O treinador nacional carrega toda a pressão de ter que produzir um time All Blacks vencedor, mas ele é totalmente dependente dos treinadores do Super Rugby para garantir que os jogadores apareçam para o primeiro teste de qualquer ano na forma física e mental certa.
Para tornar isso ainda mais difícil, é que a visão do técnico nacional nem sempre está alinhada com as equipes de Super Rugby que treinam, e é um dos grandes equívocos que os All Blacks têm o poder de dizer aos que estão abaixo deles na hierarquia para escolher jogadores em posições específicas, ou para exigir que coisas específicas sejam melhoradas.
Este ano houve o caso de Ethan de Groot, o jovem Highlander que se estabeleceu na equipa titular dos All Blacks, depois de não ter sido inicialmente escolhido na primeira equipa do ano.
A razão pela qual ele não foi escolhido em julho? “Achamos que Ethan pode ficar em forma”, disse Foster. “Temos um grande respeito por ele e agora vamos colocar um plano em prática para dar a ele a oportunidade de voltar.”
É preciso diplomacia e paciência para poder trabalhar efetivamente com as equipes de Super Rugby – respeitar suas necessidades individuais e, ao mesmo tempo, fazer com que elas também se alinhem até certo ponto com os planos dos All Blacks.
EUSe tudo isso não for suficientemente exigente, o treinador do All Blacks também precisa ser um comunicador habilidoso, inteligente e estratégico.
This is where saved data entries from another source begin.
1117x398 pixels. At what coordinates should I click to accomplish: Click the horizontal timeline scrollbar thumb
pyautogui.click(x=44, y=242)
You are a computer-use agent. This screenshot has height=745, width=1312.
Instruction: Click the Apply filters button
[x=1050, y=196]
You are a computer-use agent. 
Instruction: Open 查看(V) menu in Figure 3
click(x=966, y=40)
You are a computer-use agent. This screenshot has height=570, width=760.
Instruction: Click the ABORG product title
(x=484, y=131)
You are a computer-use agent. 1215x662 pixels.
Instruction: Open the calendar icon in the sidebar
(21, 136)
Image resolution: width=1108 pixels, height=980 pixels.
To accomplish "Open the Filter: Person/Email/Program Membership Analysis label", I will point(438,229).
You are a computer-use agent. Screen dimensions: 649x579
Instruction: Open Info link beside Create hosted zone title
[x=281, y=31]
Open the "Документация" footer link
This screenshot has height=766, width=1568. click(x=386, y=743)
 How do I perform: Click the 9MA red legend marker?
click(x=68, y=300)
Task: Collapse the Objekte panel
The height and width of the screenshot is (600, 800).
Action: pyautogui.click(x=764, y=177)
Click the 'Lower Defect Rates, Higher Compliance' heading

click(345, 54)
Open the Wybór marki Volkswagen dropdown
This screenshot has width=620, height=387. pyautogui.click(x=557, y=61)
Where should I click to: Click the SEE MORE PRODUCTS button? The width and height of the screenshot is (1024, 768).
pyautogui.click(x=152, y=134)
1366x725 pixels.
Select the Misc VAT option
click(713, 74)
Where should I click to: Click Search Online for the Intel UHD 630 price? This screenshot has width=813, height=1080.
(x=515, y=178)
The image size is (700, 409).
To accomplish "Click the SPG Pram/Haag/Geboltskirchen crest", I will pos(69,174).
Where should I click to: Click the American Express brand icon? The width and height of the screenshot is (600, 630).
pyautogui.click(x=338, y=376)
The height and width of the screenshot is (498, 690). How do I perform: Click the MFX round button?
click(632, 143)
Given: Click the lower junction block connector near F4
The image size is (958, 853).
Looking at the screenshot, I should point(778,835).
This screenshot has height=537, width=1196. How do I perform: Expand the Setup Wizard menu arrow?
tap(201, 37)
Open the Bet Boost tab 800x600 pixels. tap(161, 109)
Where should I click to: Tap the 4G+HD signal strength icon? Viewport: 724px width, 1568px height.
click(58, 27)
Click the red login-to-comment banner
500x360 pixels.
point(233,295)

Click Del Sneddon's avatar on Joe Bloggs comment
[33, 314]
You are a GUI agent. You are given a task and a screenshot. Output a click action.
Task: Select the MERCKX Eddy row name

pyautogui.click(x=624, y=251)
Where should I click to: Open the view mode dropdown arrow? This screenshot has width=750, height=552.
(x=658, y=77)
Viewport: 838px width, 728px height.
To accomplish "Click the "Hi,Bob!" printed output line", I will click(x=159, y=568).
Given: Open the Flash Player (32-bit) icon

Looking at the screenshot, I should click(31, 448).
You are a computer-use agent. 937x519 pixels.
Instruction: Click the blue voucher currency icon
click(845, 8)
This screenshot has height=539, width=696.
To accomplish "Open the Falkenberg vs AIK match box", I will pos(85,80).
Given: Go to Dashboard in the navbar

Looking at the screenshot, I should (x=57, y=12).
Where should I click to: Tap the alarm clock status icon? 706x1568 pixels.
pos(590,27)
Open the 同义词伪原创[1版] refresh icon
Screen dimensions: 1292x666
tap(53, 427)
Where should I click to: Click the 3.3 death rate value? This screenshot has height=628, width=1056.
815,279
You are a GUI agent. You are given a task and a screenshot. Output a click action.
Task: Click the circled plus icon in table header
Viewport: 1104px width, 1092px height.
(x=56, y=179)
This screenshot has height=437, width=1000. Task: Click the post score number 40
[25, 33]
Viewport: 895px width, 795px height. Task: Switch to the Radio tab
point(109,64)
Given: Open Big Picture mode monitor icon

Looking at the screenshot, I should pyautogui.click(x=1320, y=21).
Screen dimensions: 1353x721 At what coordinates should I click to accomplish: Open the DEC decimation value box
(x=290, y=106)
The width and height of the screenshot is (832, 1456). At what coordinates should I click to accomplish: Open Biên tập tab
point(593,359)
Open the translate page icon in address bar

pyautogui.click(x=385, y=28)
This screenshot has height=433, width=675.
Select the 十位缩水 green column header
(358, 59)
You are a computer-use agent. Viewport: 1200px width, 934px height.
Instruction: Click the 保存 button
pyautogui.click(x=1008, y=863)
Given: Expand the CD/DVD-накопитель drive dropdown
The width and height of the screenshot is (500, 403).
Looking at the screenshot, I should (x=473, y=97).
Por mais difícil que seja gerenciar patrocinadores, treinadores, jogadores e funcionários do Super Rugby, nada disso é tão difícil ou tão complicado quanto gerenciar a mídia.
“Você precisa entender o papel da mídia, caso contrário, eles podem realmente acabar com você, como fizeram no início da minha carreira”, diz Hansen.
Hansen tornou-se um dos melhores manipuladores da mídia e o mestre em controlar o ciclo de notícias, e sem dúvida a capacidade de definir uma agenda e influenciar a opinião pública é agora a prioridade número um para o treinador do All Blacks.